*** Opening Given text ***

Canadian Press - January 30, 2009
An academic maverick is challenging conventional wisdom on Canada's prehistory by claiming an archeological site in southern Alberta is really a vast, open-air sun temple with a precise 5,000-year-old calendar predating England's Stonehenge and Egypt's pyramids.
Mainstream archeologists consider the rock-encircled cairn to be just another medicine wheel left behind by early aboriginals. But a new book by retired University of Alberta professor Gordon Freeman says it is in fact the centre of a 26-square-kilometre stone lacework that marks the changing seasons and the phases of the moon with greater accuracy than our current calendar.
Freeman's fascination with prairie prehistory dates back to his Saskatchewan boyhood. He and his father would comb the short grasses of the plains in search of artifacts exposed by the scouring wind. That curiosity never left him and he returned to it as he prepared to retire from active teaching. Looking for a hobby, he asked a friend with an interest in history to suggest a few intriguing sites to visit. On a warm late-August day in 1980, that list drew him to what he has come to call Canada's Stonehenge, which is also the title of his book.
A central cairn atop one of a series of low hills overlooking the Bow River, about 70 kilometres east of Calgary, had been partially excavated in 1971 and dated at about 5,000 years old. But as he approached it, Freeman strongly felt there was much more there than previously thought. "As we walked toward the hilltop, I saw all kinds of patterns in the rocks on the way up. As I walked around the hilltop, I could see patterns that I doubted very much were accidental."
Freeman photographed what he saw and showed the images to archeologists. They told him the rocks, some of which weigh up to a tonne, had been randomly distributed by melting glaciers. But those rocks and rock piles, Freeman said, had been "highly engineered," shimmied and balanced and wedged in ways he couldn't believe were natural. And so began a magnificent obsession - 28 years of photographing the site in summer and winter, observing the alignment of rocks and how they coincided with the recurring patterns of sun, moon and stars. Freeman estimates he and his wife Phyllis have spent a total of seven months living at the site. Twelve thousand photographs with precise times and dates are neatly catalogued in his files.
What he found:
The central cairn is surrounded by 28 radiating stone lines, four of which align with the cardinal points of the compass. Those lines are encircled by another ring of stones.

*** Closing Given text ***
*** Opening Material provided ***

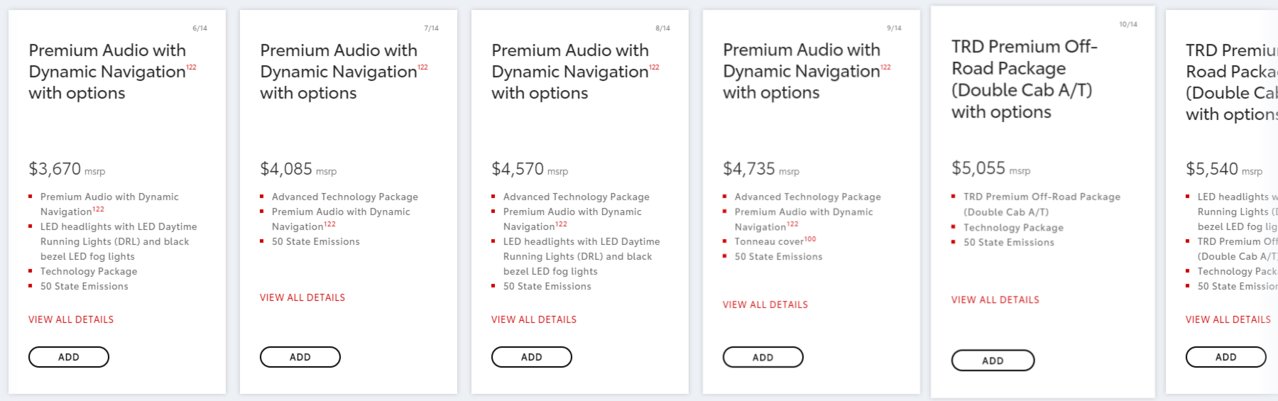Open footnote 100 next to Tonneau cover
The height and width of the screenshot is (401, 1278).
(x=810, y=239)
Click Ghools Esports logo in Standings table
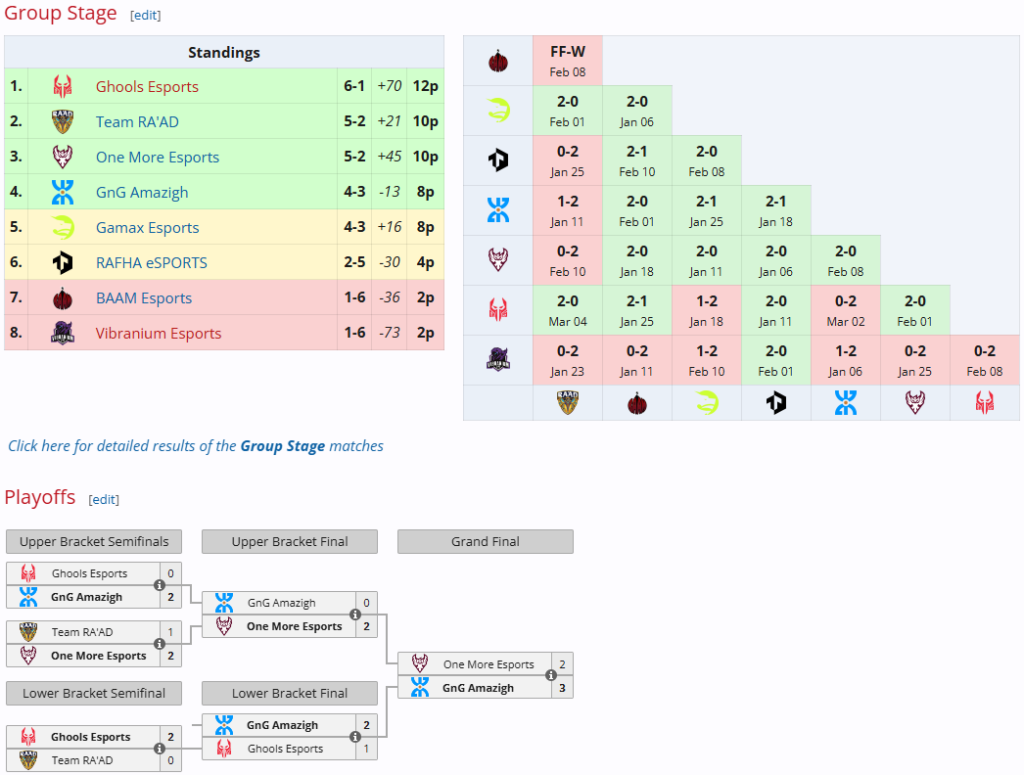 (x=62, y=86)
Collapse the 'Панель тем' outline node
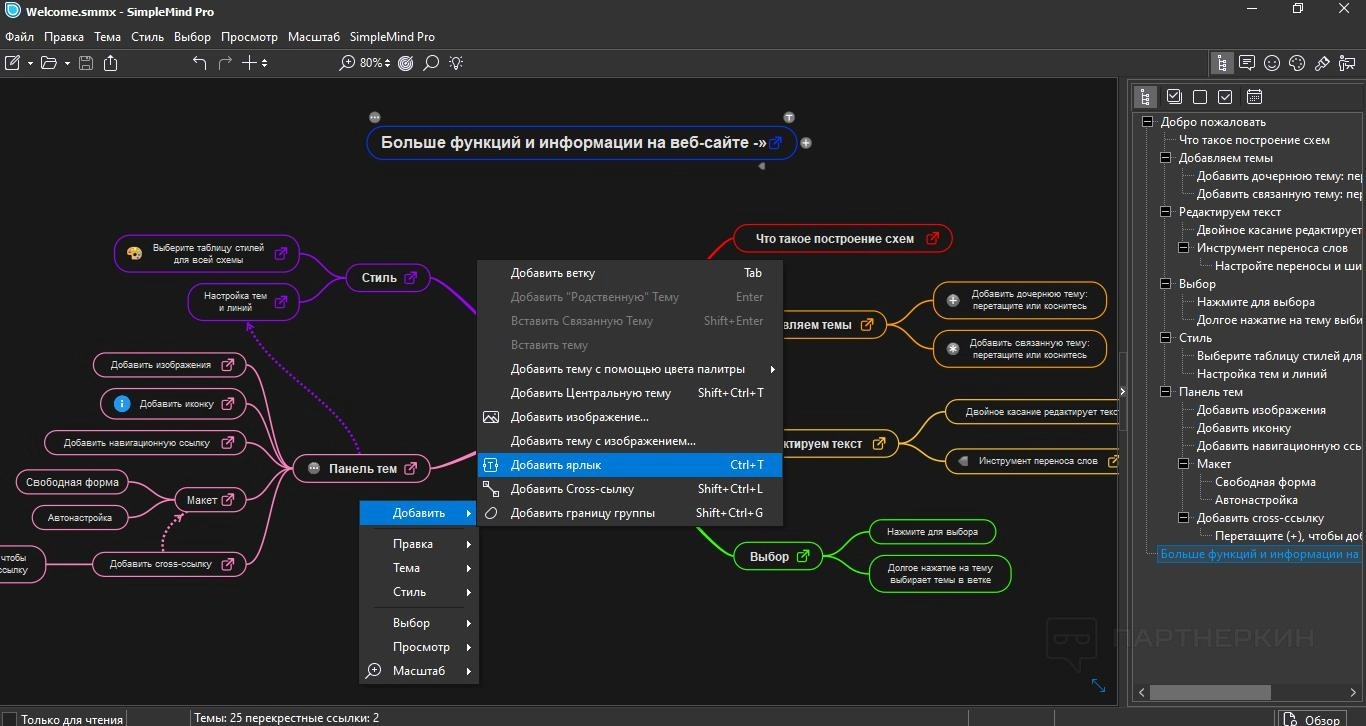1366x726 pixels. 1166,392

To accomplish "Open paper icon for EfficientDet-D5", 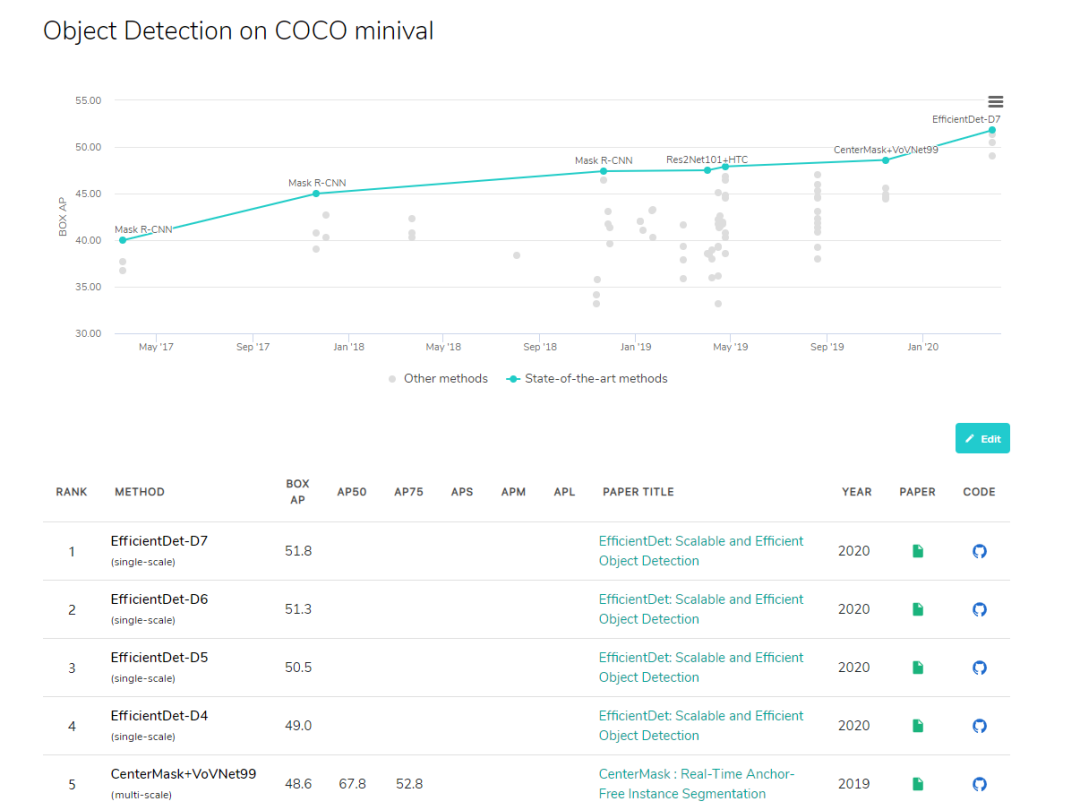I will point(918,667).

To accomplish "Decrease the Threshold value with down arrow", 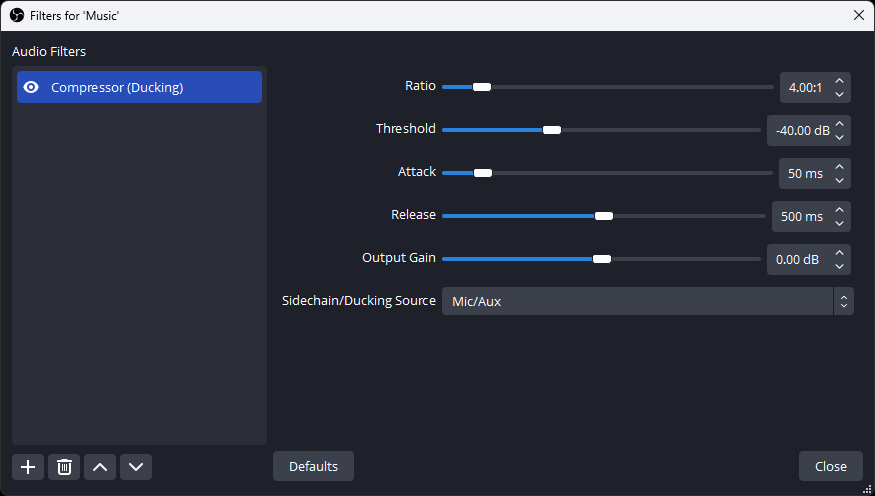I will (840, 137).
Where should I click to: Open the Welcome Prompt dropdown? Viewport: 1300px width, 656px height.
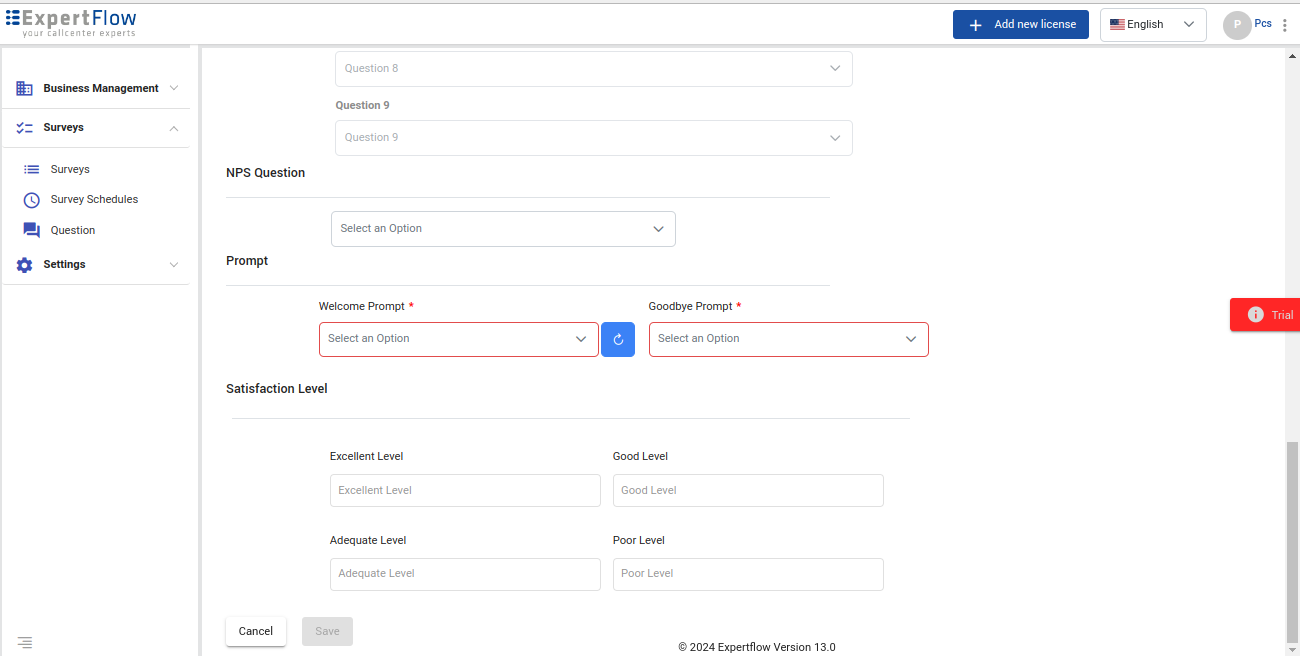click(x=458, y=339)
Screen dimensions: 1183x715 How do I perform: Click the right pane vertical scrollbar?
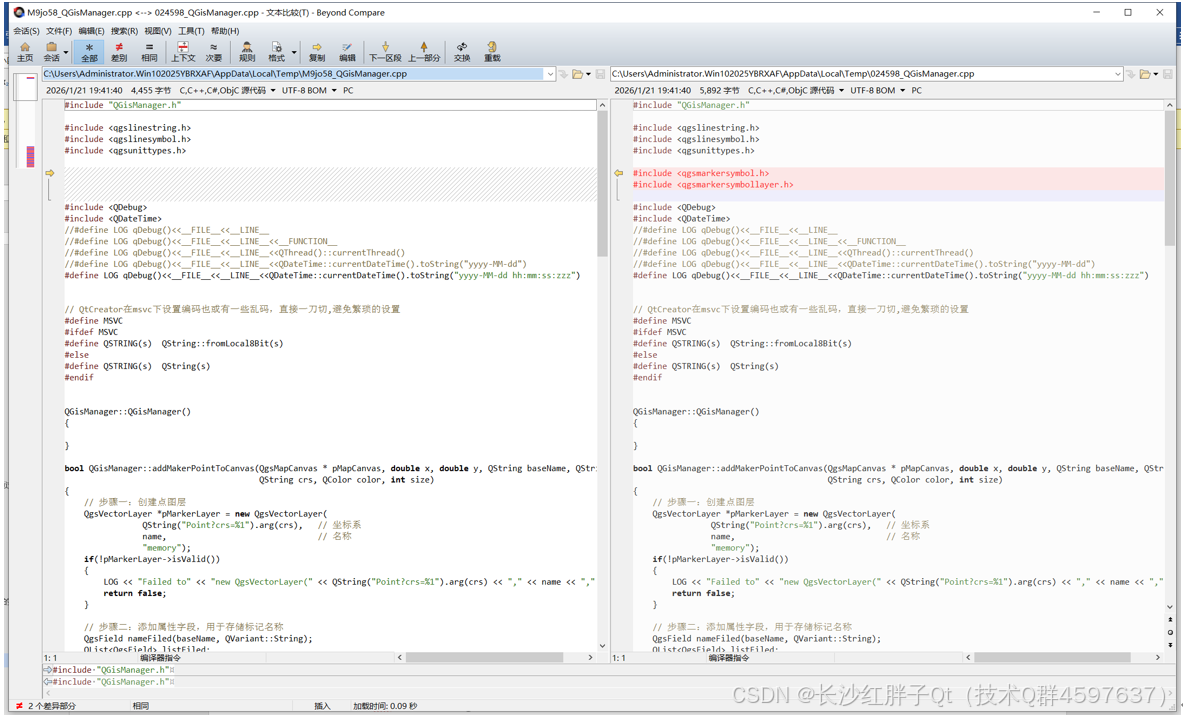pos(1169,180)
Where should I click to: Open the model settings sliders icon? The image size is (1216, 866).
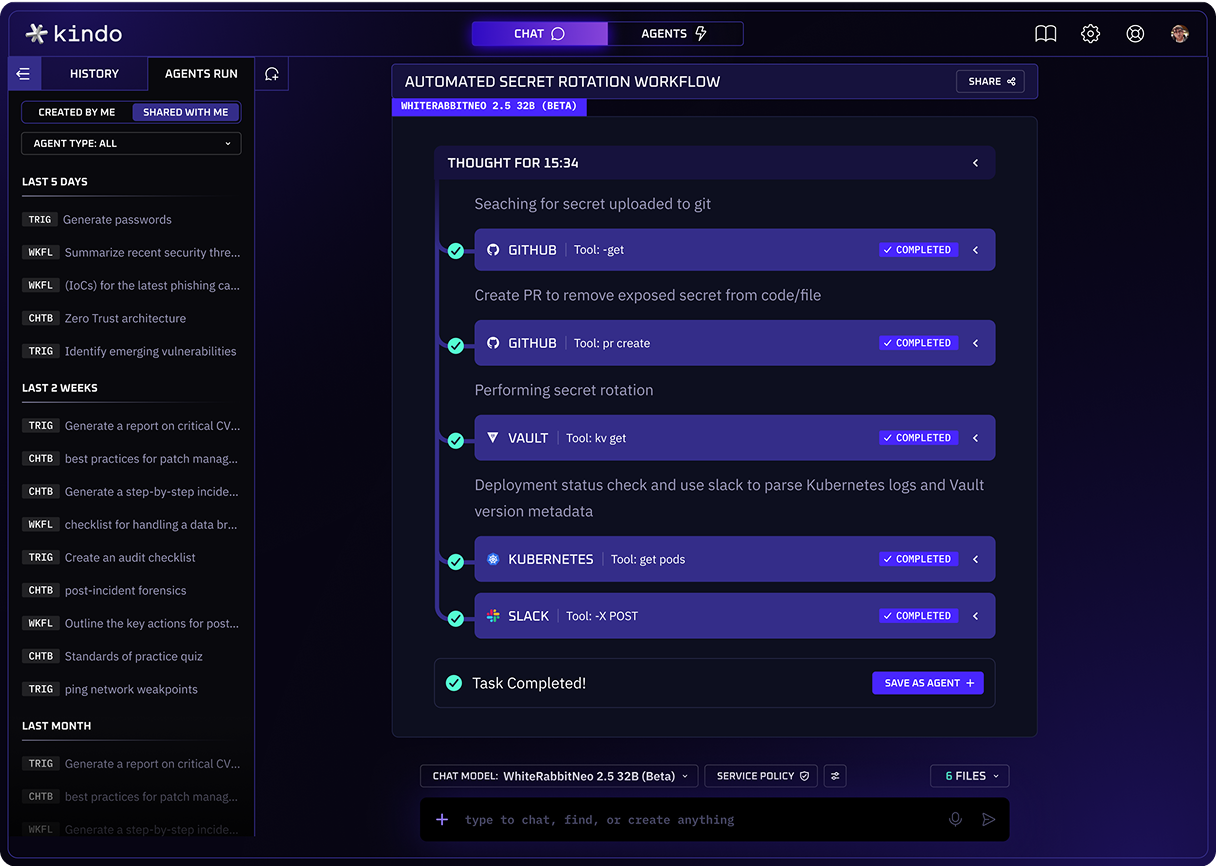[x=835, y=776]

*** Closing Material provided ***

Problem to work on:
Continue the article about the Alberta stone site from the point where it stops. The rows have nothing to do with this.

Result:
A few metres away lies a stone semicircle, with a large stone between it and the central cairn. The left edge of the semicircle lines up with both the central stone and the right edge of the cairn, and vice versa. To Freeman, those features represent the sun, the crescent moon and the morning star. As well, there are secondary cairns on nearby hills and rock assemblages that seem to correspond to constellations. And after years of rising before dawn, in all seasons and weather, to carefully photograph the positions of the sun, Freeman found the rocks once thought to be simply strewn across the prairie instead mark the progression of the year with uncanny accuracy.
The rising and setting sun on both the longest and shortest days of the year lines up precisely with V-shaped sights in the temple's rocks. The spring and autumn equinoxes, when day and night are equal, are similarly marked. They are not the equinoxes of the Gregorian calendar currently used, however, but the true astronomical equinoxes. Freeman is convinced the temple contains a lunar calendar as well, because the 28 rays radiating from the central cairn correspond to the length of the lunar cycle.
Mainstream archeology hasn't been exactly welcoming. Despite being highly regarded in his own field, Freeman says journals have rejected his papers and conferences have denied him a platform. Professionals in any field resist interlopers from other disciplines and archeology is no exception, he says. But he suggests conventional wisdom can restrict insight.
Although he hasn't read "Canada's Stonehenge," University of Alberta archeologist Jack Ives is familiar with Freeman's theories. He says recent research suggests some astronomical knowledge developed in Central and South America flowed north to the plains, where it was adapted by people for their own purposes. "There is some basis for thinking there was sophisticated astronomical knowledge," says Ives. But what exactly is manifested in the medicine wheels? "They may certainly reflect solstices and equinoxes. How much more sophisticated beyond that has been a subject of debate." But Ives points out the terrain in question is an ancient glacial moraine, full of naturally occurring rocks. "You have to be very careful about what you line up."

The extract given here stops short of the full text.